Problem to work on: The answer must consist solely of the lines from the line with "Connexion (957, 1771)" to the end of the data below, transcribed exactly and with no pictures.

*** Opening The data ***

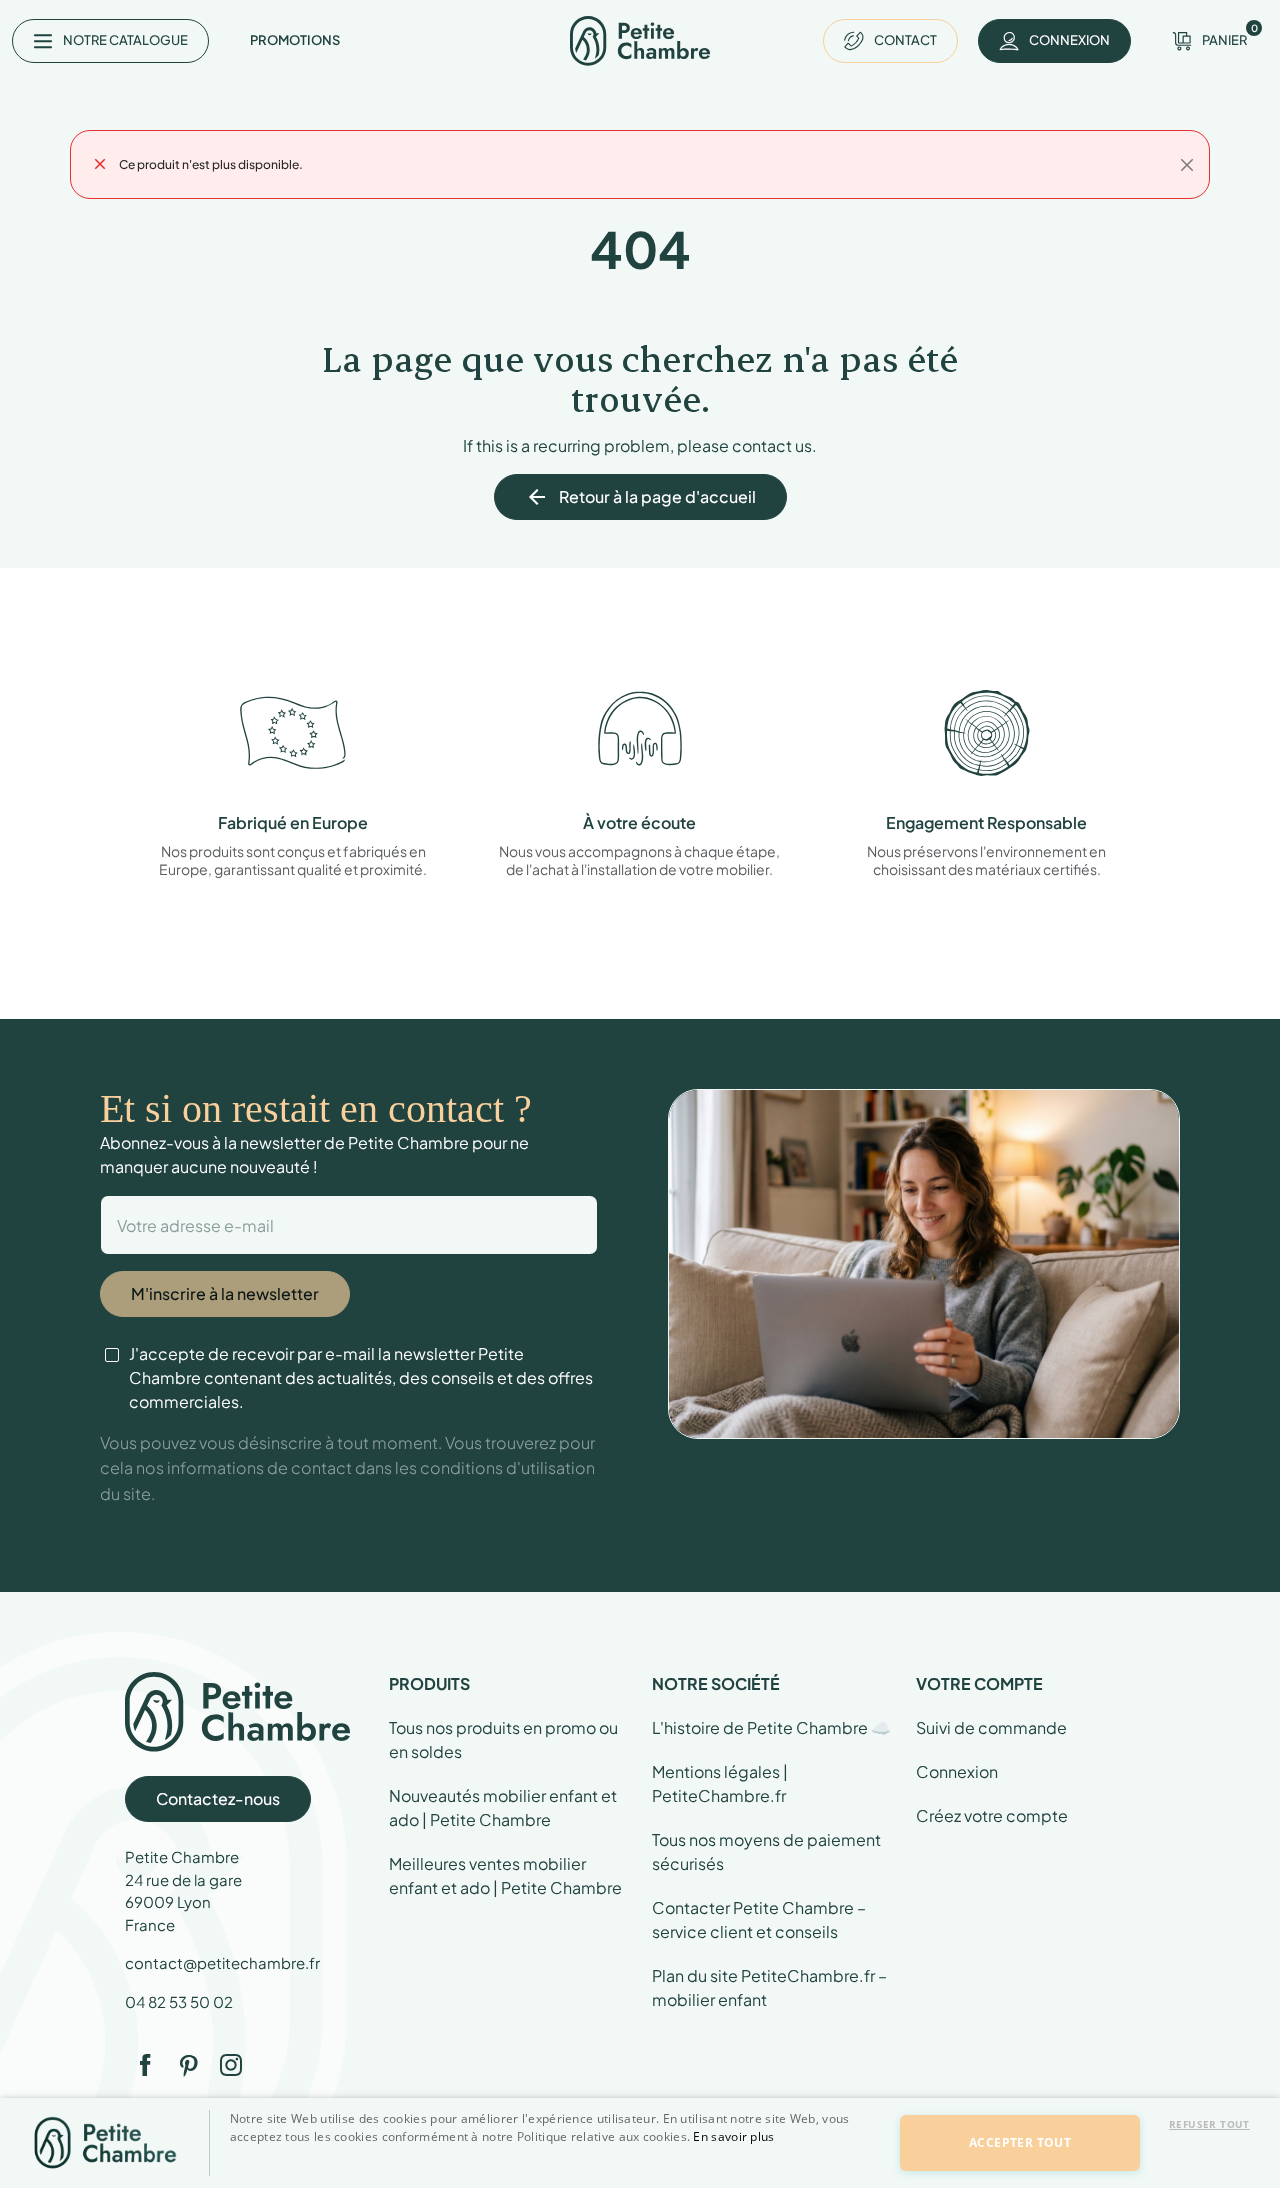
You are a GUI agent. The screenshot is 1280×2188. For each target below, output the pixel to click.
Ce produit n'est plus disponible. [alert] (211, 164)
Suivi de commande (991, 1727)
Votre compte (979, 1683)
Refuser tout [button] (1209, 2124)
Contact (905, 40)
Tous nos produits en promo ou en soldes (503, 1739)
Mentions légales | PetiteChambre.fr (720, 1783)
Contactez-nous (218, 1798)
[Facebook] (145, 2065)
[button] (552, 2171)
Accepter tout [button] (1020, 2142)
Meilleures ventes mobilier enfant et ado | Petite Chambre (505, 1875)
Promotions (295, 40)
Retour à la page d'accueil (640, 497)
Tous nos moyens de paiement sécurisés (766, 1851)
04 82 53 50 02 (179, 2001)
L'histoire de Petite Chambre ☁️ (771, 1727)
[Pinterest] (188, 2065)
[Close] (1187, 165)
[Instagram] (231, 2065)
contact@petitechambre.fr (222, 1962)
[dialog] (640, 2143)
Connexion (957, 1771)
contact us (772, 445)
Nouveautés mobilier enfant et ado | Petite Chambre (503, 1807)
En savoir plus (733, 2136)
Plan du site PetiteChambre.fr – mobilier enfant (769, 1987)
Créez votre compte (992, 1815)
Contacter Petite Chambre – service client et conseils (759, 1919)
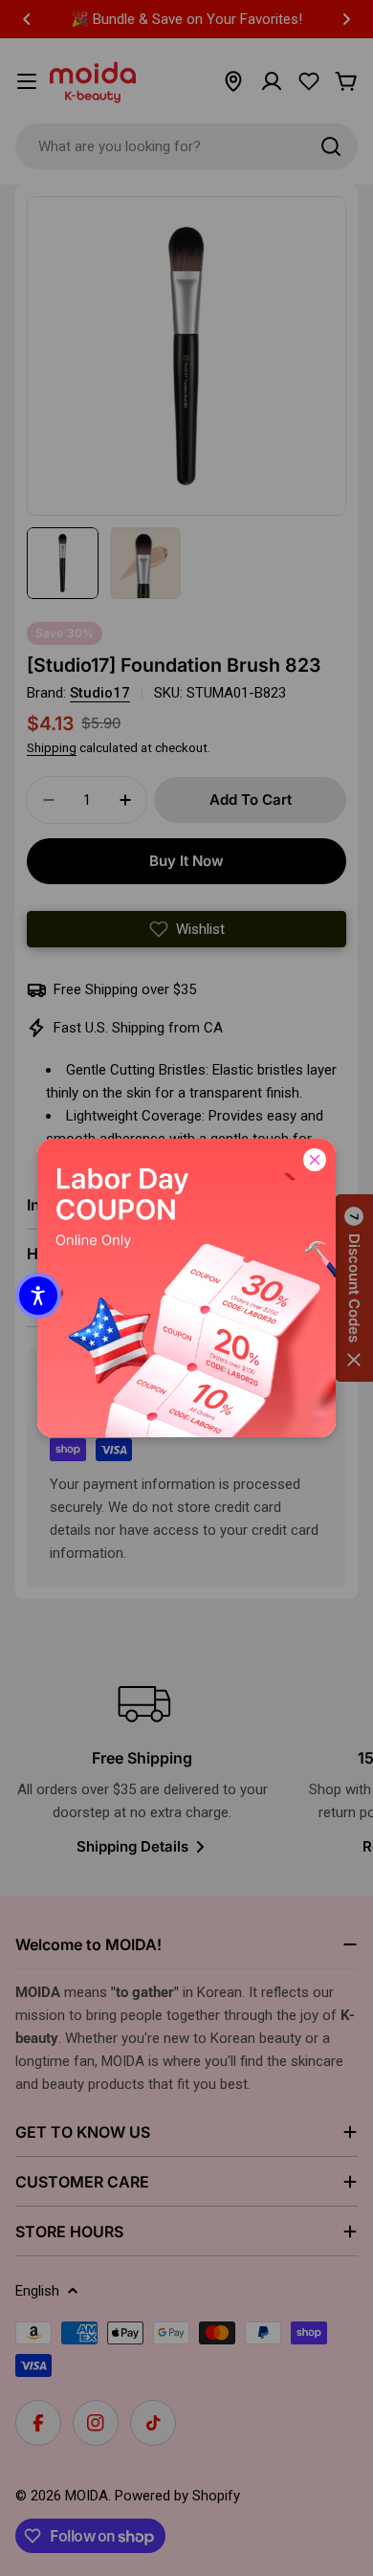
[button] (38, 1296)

*** Closing The data ***

Solution to this task:
Connexion (957, 1771)
contact us (772, 445)
Nouveautés mobilier enfant et ado | Petite Chambre (503, 1807)
En savoir plus (733, 2136)
Plan du site PetiteChambre.fr – mobilier enfant (769, 1987)
Créez votre compte (992, 1815)
Contacter Petite Chambre – service client et conseils (759, 1919)
[button] (38, 1296)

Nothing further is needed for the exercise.